Every child in our state deserves to be loved and to feel safe, especially during a crisis. As we come to grips with the new reality we’re living in due to COVID-19, we need to keep the experiences of youth in foster care in our hearts and minds. They are some of the most resilient among us.
By definition, youth in foster care have experienced things that many of us prefer not to think about. Those experiences alone will have long-lasting, negative effects. The COVID-19 pandemic has heightened those experiences and caused even more disruption in their lives.
Connection and belonging are critical components of the human experience, especially in times of crisis. Research has consistently shown that the presence of a consistent, caring adult in a child’s life helps children deal more effectively with stressful events and lessen the impact of trauma.
As most of us are staying home with our loved ones, a lot of children in foster care are living with non-relatives, they are no longer able to visit their parents or siblings in person, and their court cases are coming to an abrupt halt due to court closures. Family visits between children and their families in foster care are critical, particularly in a time of crisis.
As child welfare caseworkers now have limited access to youth who need support the most, it is more important than ever that youth in foster care stay connected to other caring adults. This includes family members, teachers, mental health professionals, mentors, Court-Appointed Special Advocates (CASAs), attorneys — everyone in their circle of love and support who has lost their ability to connect in person.
Across the nation, about 40 percent of youth in Friends of the Children have been impacted by foster care.
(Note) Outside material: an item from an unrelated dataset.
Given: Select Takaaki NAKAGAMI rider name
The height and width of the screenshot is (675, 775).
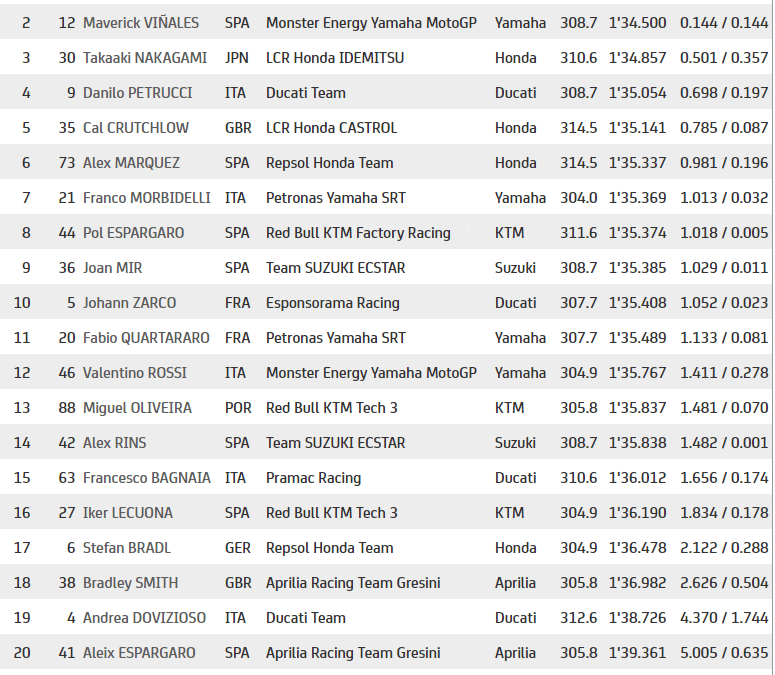Looking at the screenshot, I should point(145,58).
Consistency of relationship and a regular schedule has been shown to mitigate stress and trauma. This is something our Friends — paid, professional mentors — are especially committed to during this difficult time. After all, each child we serve has a Friend in their life for 12 plus years, no matter what.
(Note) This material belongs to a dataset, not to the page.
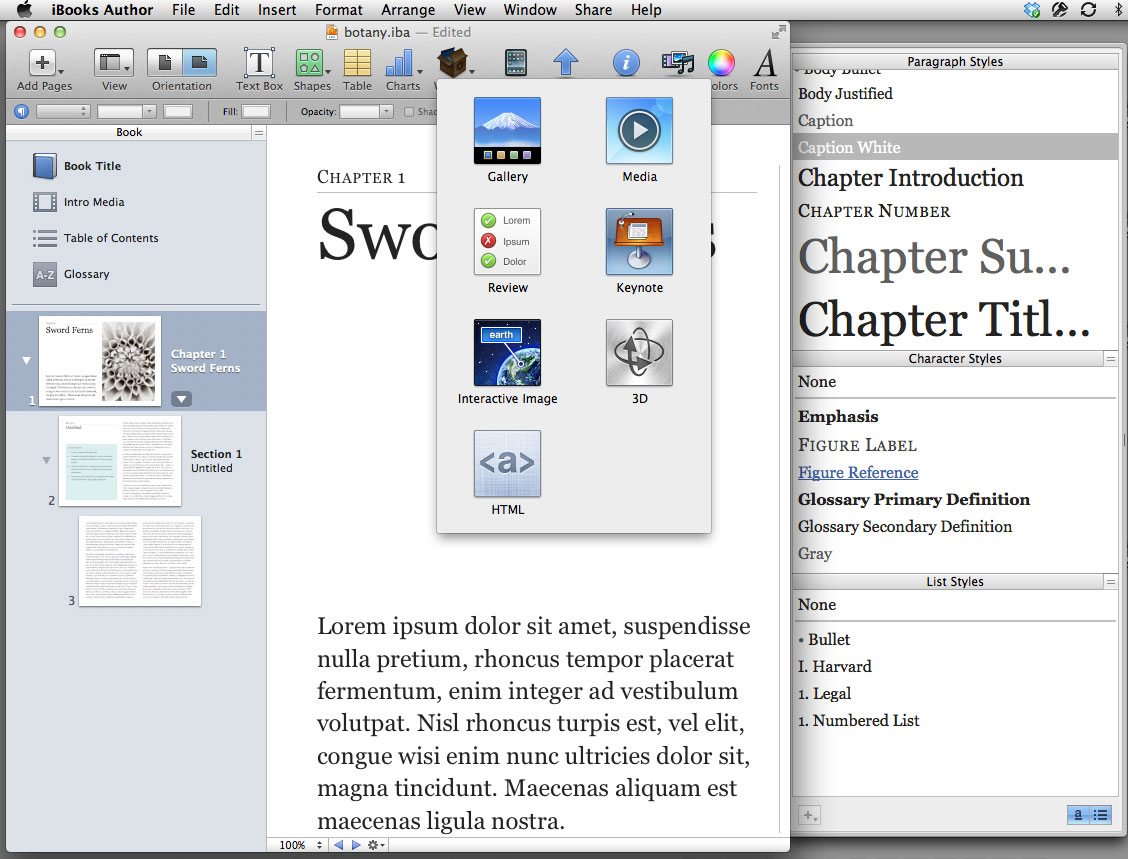Viewport: 1128px width, 859px height.
Task: Insert a Gallery widget
Action: click(x=507, y=131)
We know that caseworkers in our child welfare system are doing everything they can to ensure children are safe. They, too, have families and loved ones that they are caring for right now. They are also having to change the way they do their jobs, both the format and frequency of child safety visits and make harder choices about when to intervene.
Friends have creatively reimagined our program service model to keep our "no matter what" commitment, while also practicing social distancing. They are staying connected to all of our youth by dropping off supplies and activities, connecting parents to resources and information, reading books or doing math over the phone, and connecting through FaceTime, Zoom, WhatsApp and other technology platforms.
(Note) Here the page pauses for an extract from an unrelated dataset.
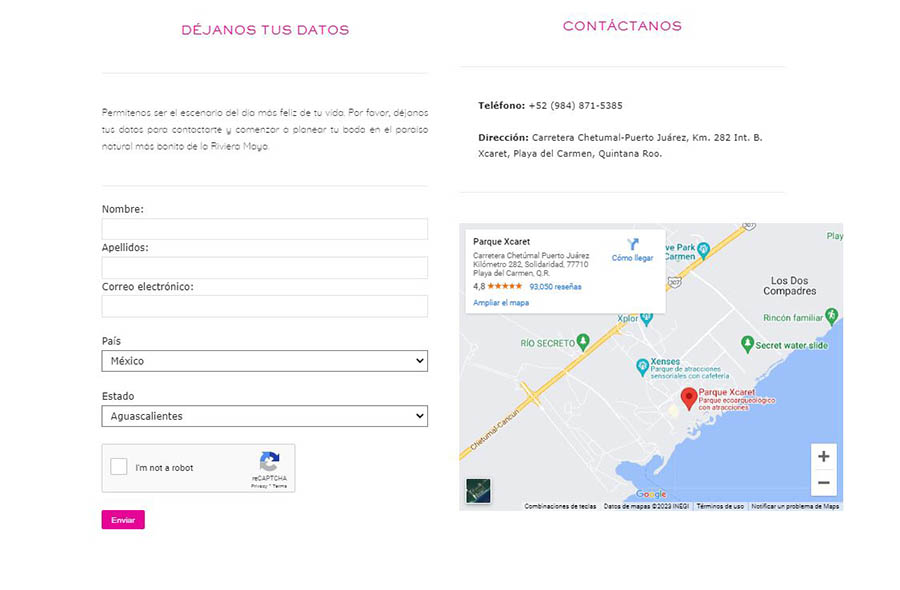Click the Río Secreto green marker

tap(583, 343)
The digital divide in America still persists, however. It is critical from an equity lens that we ensure youth in foster care have access to their own digital devices, as well as internet service and technologies that will support them in continued learning.
With the support of a caring adult, youth in foster can — and do — overcome adversity, even in a public health and economic crisis that has brought so much uncertainty and fear. Youth in Friends of the Children go on to become health care providers, college graduates, teachers, civil servants, advocates, and parents.
During these uncertain and challenging times, let’s all commit to finding ways to support youth in foster care. Let’s consider not just what they’ve been through, but the potential of what they can become. Central Oregonians take pride in our commitment to resilient and thriving communities. Let’s show our youth in foster care just what that means.